Nonstop Forwarding Commands

A switch can be described in terms of three semi-independent functions called the forwarding plane, the control plane, and the management plane. The forwarding plane forwards data packets. The forwarding plane is implemented in hardware. The control plane is the set of protocols that determine how the forwarding plane should forward packets, deciding which data packets are allowed to be forwarded and where they should go. Application software on the management unit acts as the control plane. The management plane is application software running on the management unit that provides interfaces allowing a network administrator to configure and monitor the device.
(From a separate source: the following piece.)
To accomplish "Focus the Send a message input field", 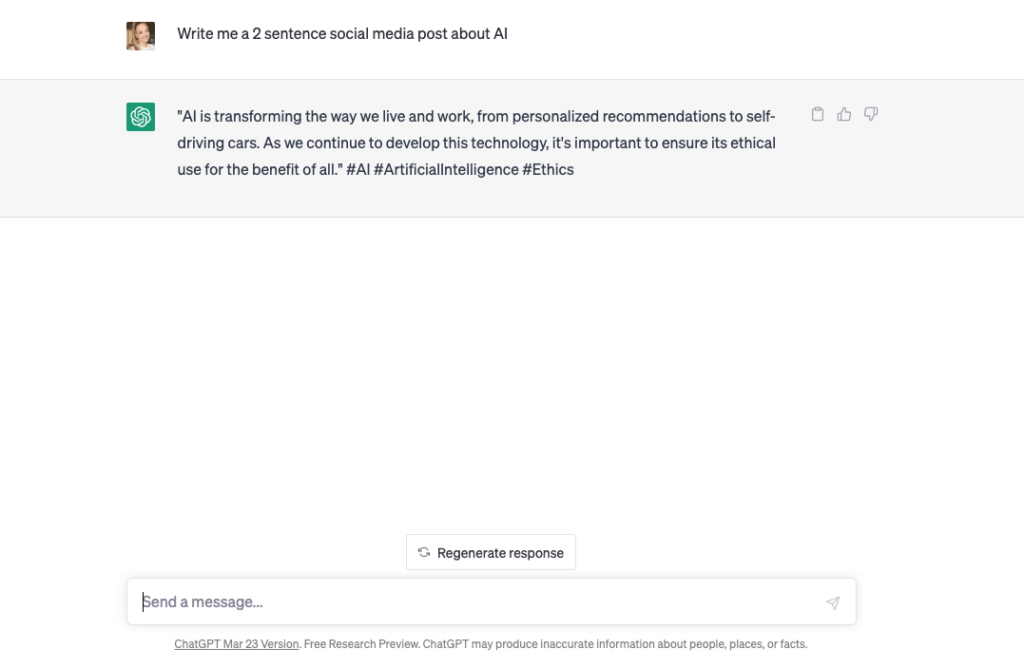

Nonstop forwarding (NSF) allows the forwarding plane of stack units to continue to forward packets while the control and management planes restart as a result of a power failure, hardware failure, or software fault on the management unit. A nonstop forwarding failover can also be manually initiated using the initiate failover command. Traffic flows that enter and exit the stack through physical ports on a unit other than the management continue with at most sub-second interruption when the management unit fails.

To prepare the backup management unit in case of a failover, applications on the management unit continuously checkpoint some state information to the backup unit. Changes to the running configuration are automatically copied to the backup unit. MAC addresses stay the same across a nonstop forwarding failover so that neighbors do not have to relearn them.

When a nonstop forwarding failover occurs, the control plane on the backup unit starts from a partially initialized state and applies the checkpointed state information. While the control plane is initializing, the stack cannot react to external changes, such as network topology changes. Once the control plane is fully operational on the new management unit, the control plane ensures that the hardware state is updated as necessary. Control plane failover time depends on the size of the stack, the complexity of the configuration, and the speed of the CPU.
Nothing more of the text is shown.